L’irritation des autorités est renforcée par le fait que les meilleurs résultats dans la lutte contre le coronavirus ont été obtenus par l’État du Kerala, dirigé par les communistes. Bien qu’il ait été le premier aux prises avec l’infection, la situation a rapidement été maîtrisée. Avec un taux de mortalité national de COVID-19 de 3,3%, au Kerala ce chiffre est inférieur à 0,5%. Le ministre d’État Pinaray Vijayan l’explique par le haut niveau de développement de la santé publique, la localisation rapide des foyers de la maladie, ainsi que les mesures de quarantaine. L’efficacité de cette dernière a été facilitée par le soutien social. 10 millions de familles ont reçu des avantages financiers et tous les ménages, sans exception, ont reçu des colis alimentaires. Récemment, le gouvernement de l’État a annoncé deux nouveaux programmes visant à garantir la sécurité alimentaire et à aider les petites et micro-entreprises.
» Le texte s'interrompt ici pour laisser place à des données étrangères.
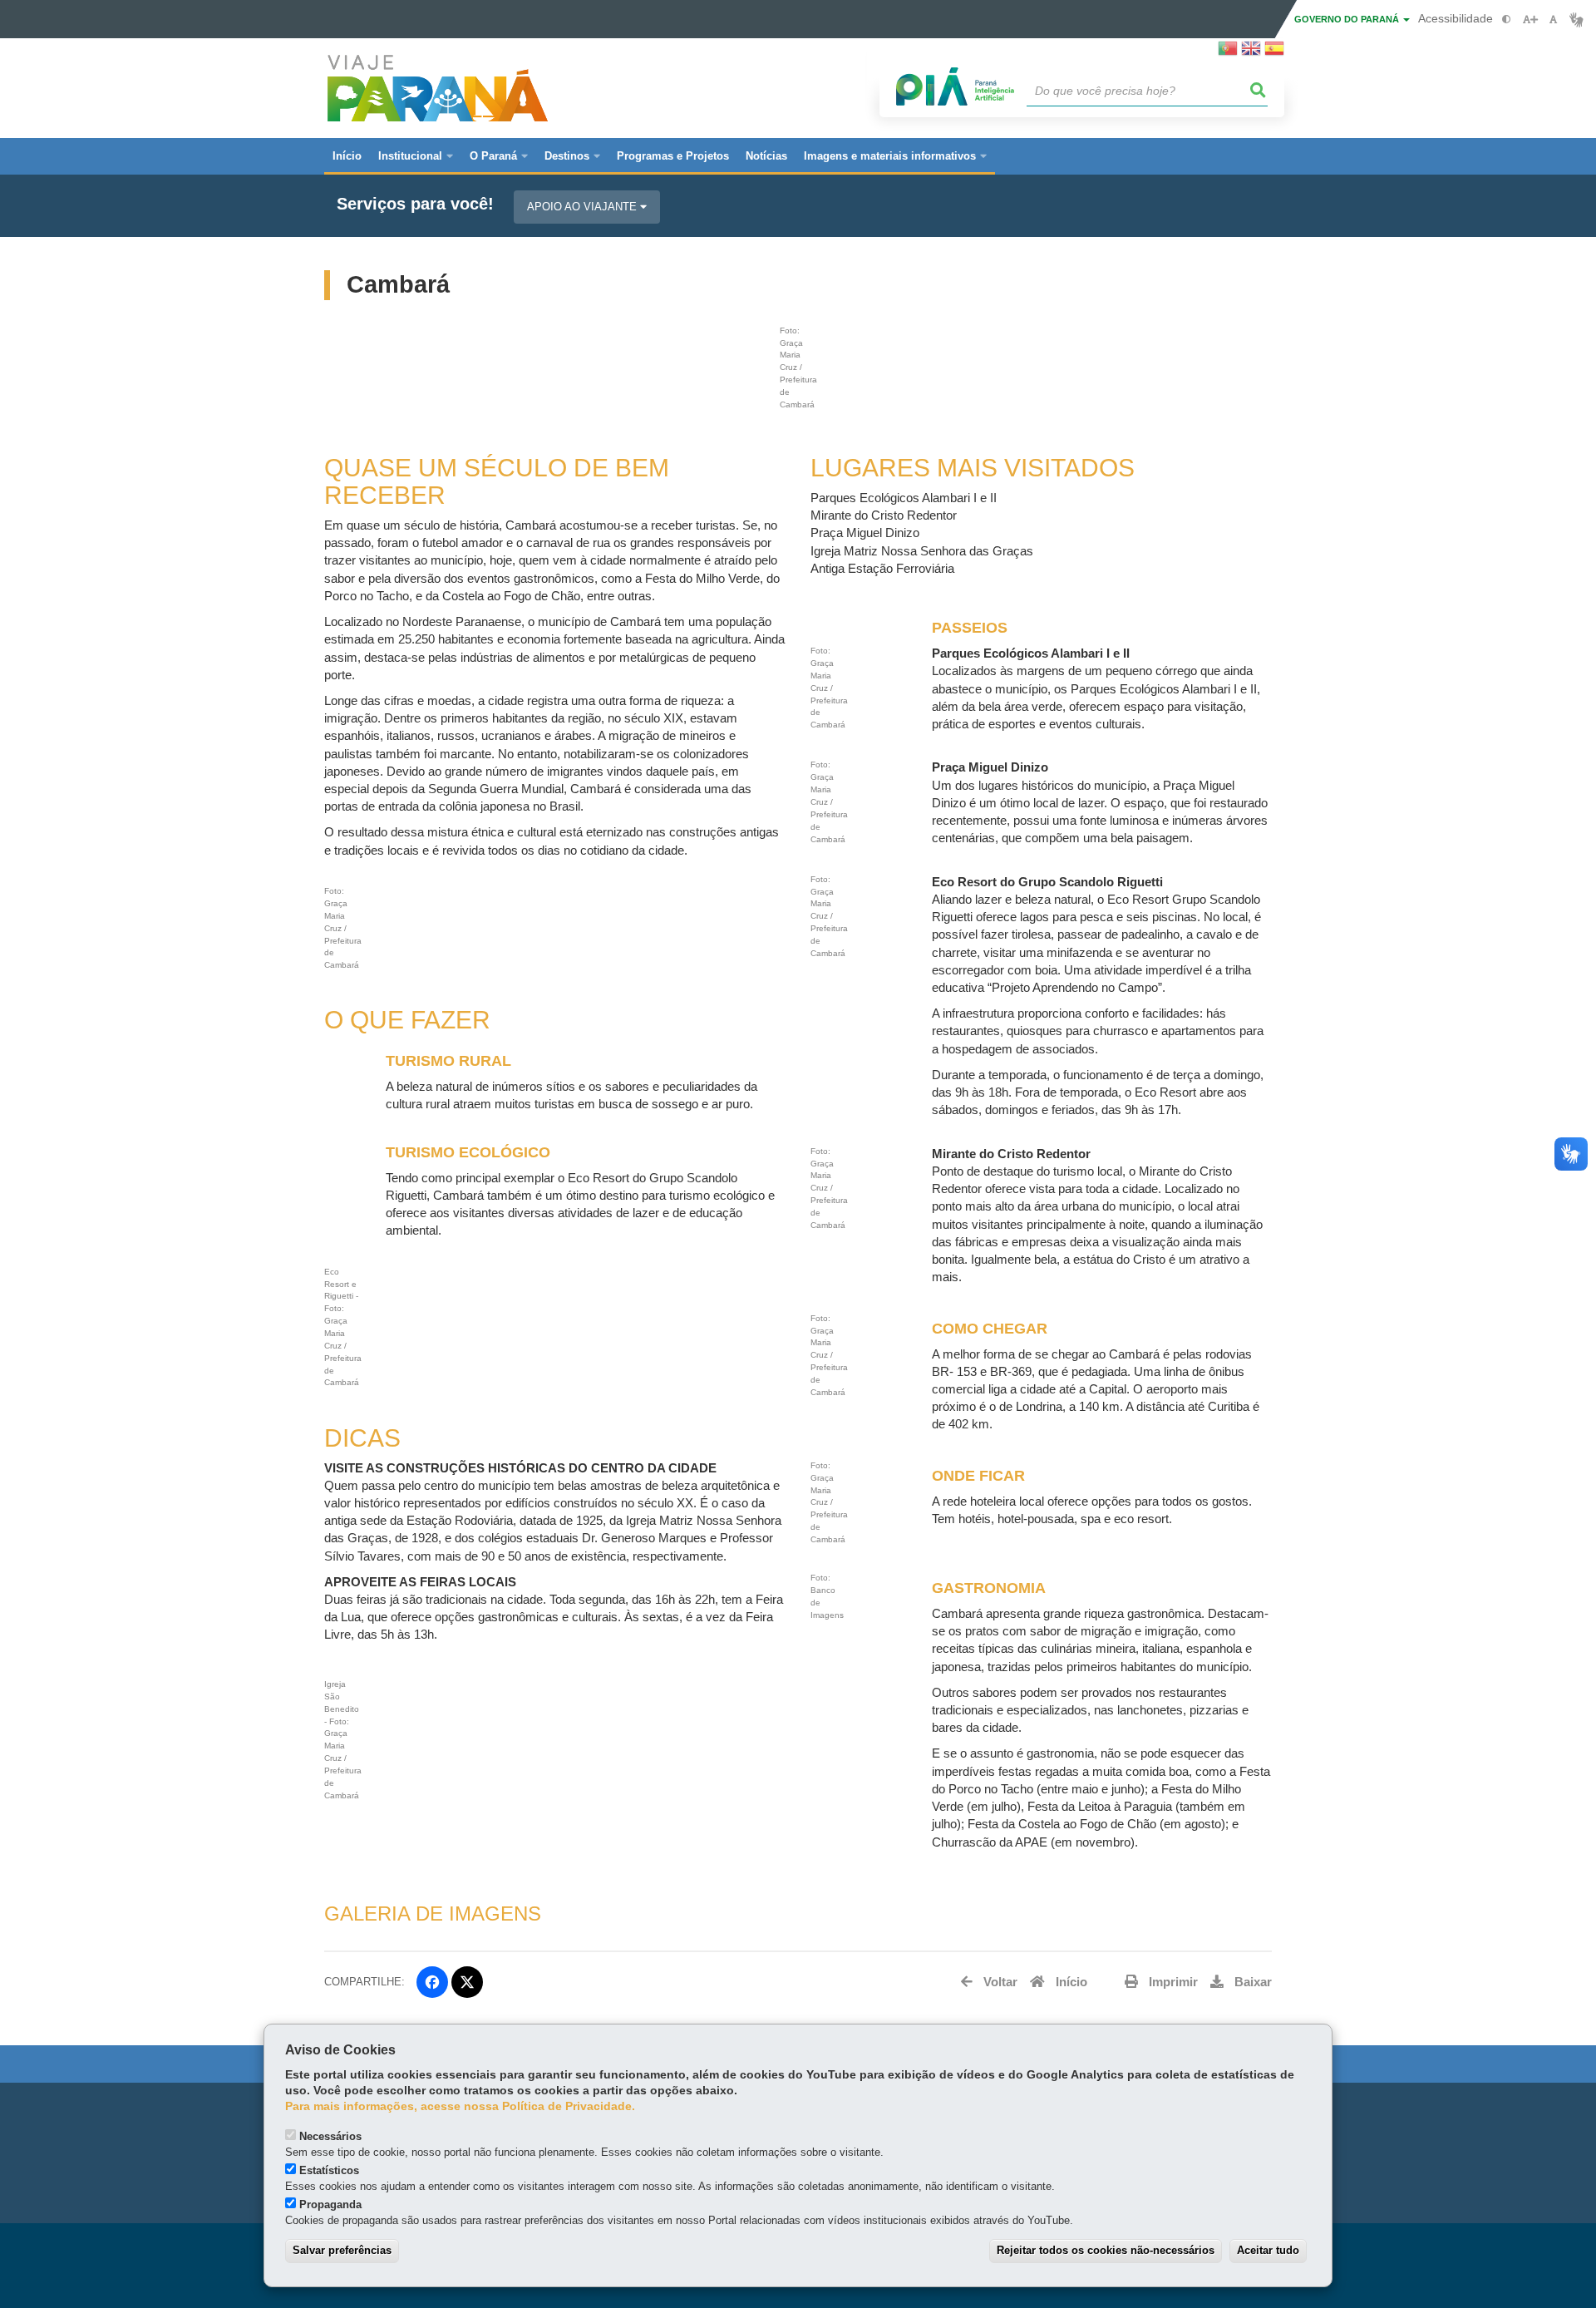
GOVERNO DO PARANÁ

Les partisans des forces d’extrême droite prennent n’importe quel prétexte pour attaquer les communistes. Par exemple, le mariage de la fille de Vijayan avec un jeune homme qui professe l’islam a provoqué toute une campagne de propagande. Le conflit frontalier est devenu une occasion de débordements nationalistes encore plus grands. Des militants du parti au pouvoir et des mouvements hindous ont brûlé publiquement des drapeaux chinois et des portraits du président Xi Jinping. Les réseaux sociaux sont remplis d’appels à la “vengeance sanglante” et au boycott des produits chinois.

Le gouvernement Modi, au lieu de normaliser la situation, ne fait qu’ajouter de l’huile sur le feu. Il a interdit aux entreprises de télécommunications publiques d’utiliser des équipements chinois et a menacé d’imposer des droits antidumping élevés sur les marchandises en provenance de Chine. Les médias progouvernementaux, à la suite de Trump, accusent Pékin de “propagation du coronavirus” et accusent en même temps l’opposition de liens secrets avec la Chine.

Les dangers d’une telle politique sont mis en avant par l’édition chinoise de Huanqiu Shibao. Le désir de capitaliser sur la pression américaine sur la Chine, notent ses auteurs, ne conduira pas à la prospérité en Inde. Au contraire, le pays risque de devenir l’otage des aventures de Washington qui, à leur tour, peuvent lui apporter de nombreux malheurs et bouleversements.